AWS-SCS-C02 & AWS CERTIFICATION | Amazon Detective (Security Investigation) - AWS Certified Security

5.2.4. Amazon Detective (Security Investigation)

First Principle: Amazon Detective simplifies and accelerates security investigations by automatically collecting and analyzing security data from various sources to build a unified, interactive graph model, revealing root causes and anomalous activity.

When a security incident occurs, investigators need to quickly understand the scope of the compromise, identify the root cause, and determine the affected resources and entities. This can be time-consuming with disparate logs.

Amazon Detective is a fully managed service that helps security analysts conduct faster and more efficient security investigations. It automatically collects security-related log data from various AWS sources and uses machine learning, statistical analysis, and graph theory to build a linked set of data for analysis.

Key Features of Amazon Detective:

Automated Data Collection: Continuously collects security-related log data from:
- AWS CloudTrail: API calls and resource changes.
- VPC Flow Logs: IP traffic.
- Amazon GuardDuty findings: Threat detection findings.
Unified Graph Model: Automatically builds a graph database of your AWS accounts, users, roles, and resources, showing their interactions over time.
Guided Investigations: Provides interactive visualizations and pre-built queries to investigate specific GuardDuty findings or other security events. You can explore activities related to an IAM principal, EC2 instance, or IP address.
Anomaly Detection: Highlights anomalous behavior (e.g., unusual API calls, unexpected traffic patterns) compared to baselines.
Fully Managed: No servers to provision or manage.
Use Cases: Root cause analysis for security incidents, identifying compromised resources, understanding attacker activity, compliance auditing.

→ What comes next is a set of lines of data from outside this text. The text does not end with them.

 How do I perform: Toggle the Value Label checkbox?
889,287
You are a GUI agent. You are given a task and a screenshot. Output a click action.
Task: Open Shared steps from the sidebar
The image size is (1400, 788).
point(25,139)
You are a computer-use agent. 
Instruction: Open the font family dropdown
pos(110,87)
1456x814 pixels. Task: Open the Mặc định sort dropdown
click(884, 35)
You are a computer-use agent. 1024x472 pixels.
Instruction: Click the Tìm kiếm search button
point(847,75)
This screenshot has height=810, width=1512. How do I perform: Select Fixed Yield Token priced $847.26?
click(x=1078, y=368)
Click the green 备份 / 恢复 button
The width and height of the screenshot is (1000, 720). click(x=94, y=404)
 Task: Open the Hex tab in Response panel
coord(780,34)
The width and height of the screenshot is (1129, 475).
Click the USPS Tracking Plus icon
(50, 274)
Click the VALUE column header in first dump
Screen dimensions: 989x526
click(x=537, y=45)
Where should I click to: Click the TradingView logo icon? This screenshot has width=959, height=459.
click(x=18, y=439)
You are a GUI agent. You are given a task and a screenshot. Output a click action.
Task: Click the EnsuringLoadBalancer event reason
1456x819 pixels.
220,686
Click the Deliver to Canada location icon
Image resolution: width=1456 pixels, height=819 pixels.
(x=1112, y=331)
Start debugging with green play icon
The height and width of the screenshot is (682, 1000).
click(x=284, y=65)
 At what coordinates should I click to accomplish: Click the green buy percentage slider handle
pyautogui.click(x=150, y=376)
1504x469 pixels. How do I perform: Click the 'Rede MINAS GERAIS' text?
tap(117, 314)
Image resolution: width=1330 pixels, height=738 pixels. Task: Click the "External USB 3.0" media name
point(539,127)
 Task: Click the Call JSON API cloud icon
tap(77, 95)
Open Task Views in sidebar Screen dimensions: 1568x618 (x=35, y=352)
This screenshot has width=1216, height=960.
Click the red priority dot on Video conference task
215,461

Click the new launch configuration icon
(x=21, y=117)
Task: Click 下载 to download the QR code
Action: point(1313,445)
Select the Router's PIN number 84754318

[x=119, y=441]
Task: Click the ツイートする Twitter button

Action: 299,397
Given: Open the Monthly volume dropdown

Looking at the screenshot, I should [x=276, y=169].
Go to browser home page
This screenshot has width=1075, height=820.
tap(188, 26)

Scenario: A security team receives an Amazon GuardDuty finding indicating a potentially compromised EC2 instance. They need to quickly investigate the scope of the compromise, including all API calls made by the instance, its network connections, and any related suspicious activities.

Reflection Question: How does Amazon Detective, by automatically collecting and analyzing security data from various sources (CloudTrail, VPC Flow Logs, GuardDuty) to build a unified, interactive graph model, fundamentally simplify and accelerate security investigations and reveal root causes and anomalous activity?